**Exercise directions:** Could you copy out all of the entries exactly?

************

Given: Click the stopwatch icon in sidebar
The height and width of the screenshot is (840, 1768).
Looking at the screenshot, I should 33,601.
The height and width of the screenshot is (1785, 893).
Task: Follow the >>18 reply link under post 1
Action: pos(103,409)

************

**Answer box:**
Given: Click the stopwatch icon in sidebar
The height and width of the screenshot is (840, 1768).
Looking at the screenshot, I should 33,601.
The height and width of the screenshot is (1785, 893).
Task: Follow the >>18 reply link under post 1
Action: pos(103,409)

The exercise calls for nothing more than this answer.